In a sparkling TV advertising for Earnin, an app that gives users early access to money from their next paychecks, a mother who plays with her baby laughs as she talks about her experience with the app, because in her own words, “babies don’t wait for payday ”.
At another point in the same ad, a man smiles as he talks about how he used the Earnin app to buy movie tickets for a date with money he wouldn’t normally have access to before. on payday.
A year after the pandemic turned life as we all knew it, many Americans are struggling to find professional traction. According to the Bureau of Labor Statistics, America’s unemployment rate fell from 3.5% or 5.7 million people in February 2020 to 6.2% or 10 million people in February 2021. This figure has reached a level record 14.7% or 23.1 million people in April 2020.
People need money and financial stability more than ever. The companies behind earned income access apps like Earnin offer the illusion of both things, but at a questionable price.
Apps such as Earnin – others include PayActiv, Dave, Brigit, and Rain – fall into a category called “Access to Earned Pay”. They allow people to receive money from an upcoming paycheck in exchange for fees or tips (which, according to apps, are voluntary).
For people who have no other options to pay for an unforeseen expense, using an earned salary app to get funds earlier can be a temporary solution. According to a January 2020 survey of PayActiv users, most users use cash advances for emergency expenses, food, utilities, and rent. And the use of these applications has sharp during the pandemic.
The apps say that because they don’t charge interest, they’re not payday loans (and haven’t been regulated as payday loans yet). But some advocates say that while earned wage access apps may look different from payday loans in the past, their effects on consumers remain the same.
Wells Fargo financial advisor Leona Charles has over a decade of business experience and is concerned about what paycheck advance apps like Earnin may mean to the financial habits of her users.
She thinks payday advance apps only keep people mired in debt. Having access to paycheck funds sooner, she said, can only guarantee that people will run out of cash even faster.
To be successful in the marketplace, Charles explains, the companies that produce these apps rely on poor user financial management.
“From a capitalist point of view, the responsibility of the business is to continue to encourage financial mismanagement,” she said.
Earnin CEO Ram Palaniappan disagrees, saying users of his apps are disciplined with their budgets and financially responsible overall. In a survey Earnin took of its users, 84% said the app helped reduce financial stress, while 49% said since they started using Earnin, they can finally afford an emergency expense of $ 400.
Their biggest problems stem from the fact that users need money before their paychecks arrive, and this is where Earnin provides assistance.
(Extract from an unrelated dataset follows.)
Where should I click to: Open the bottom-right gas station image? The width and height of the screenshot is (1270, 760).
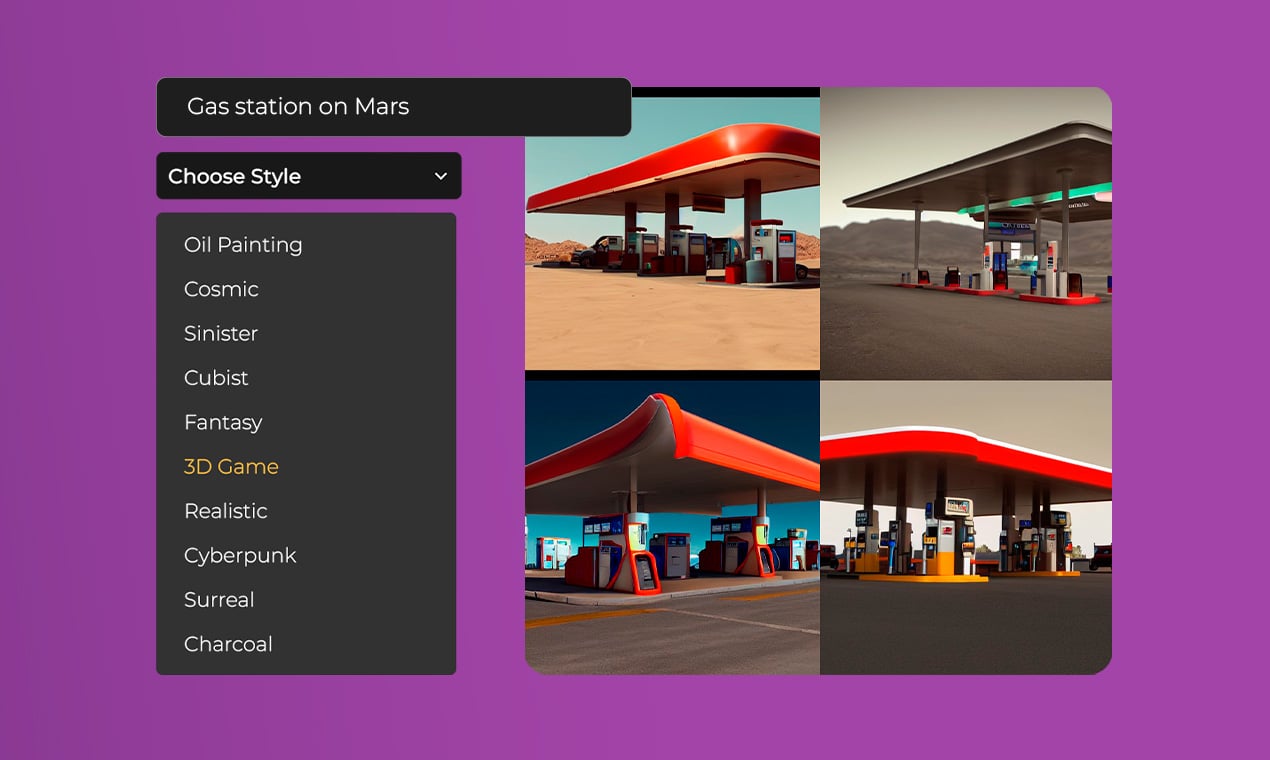[966, 525]
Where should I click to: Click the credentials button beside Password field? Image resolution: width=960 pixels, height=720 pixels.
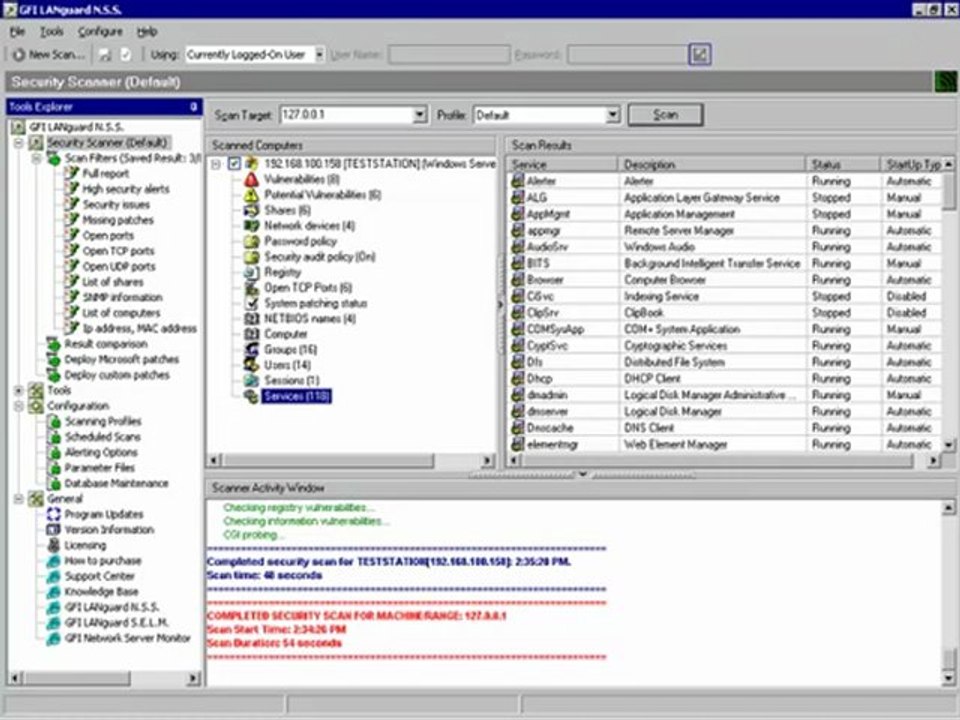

“The problem for them is that invoices, subscriptions, etc. are due earlier than their payroll cycle, which can lead to high bank and overdraft fees,” says Palaniappan. “Earnin helps people looking for solutions with no mandatory fees meet their financial needs quickly and develop positive financial habits.”
Palaniappan said a frequent tangible example of Earnin’s ability to help those in need is how Earnin helps people buy gasoline to get to work. By helping people pay for gasoline to get to work, they are able to save money and avoid the additional stress that could come from being absent from work.
“When you live paycheck to paycheck, a small amount of money can have a big impact when it’s available when people need it most,” he said.
Palaniappan claims that Earnin tries to help its users with financial management, with features like Balance Shield, which alerts users when they have low bank balances to avoid overdraft fees, and Tip Yourself, which allows users to automate their savings.
Another concern of consumer advocates regarding earned wage access applications is their pricing structure.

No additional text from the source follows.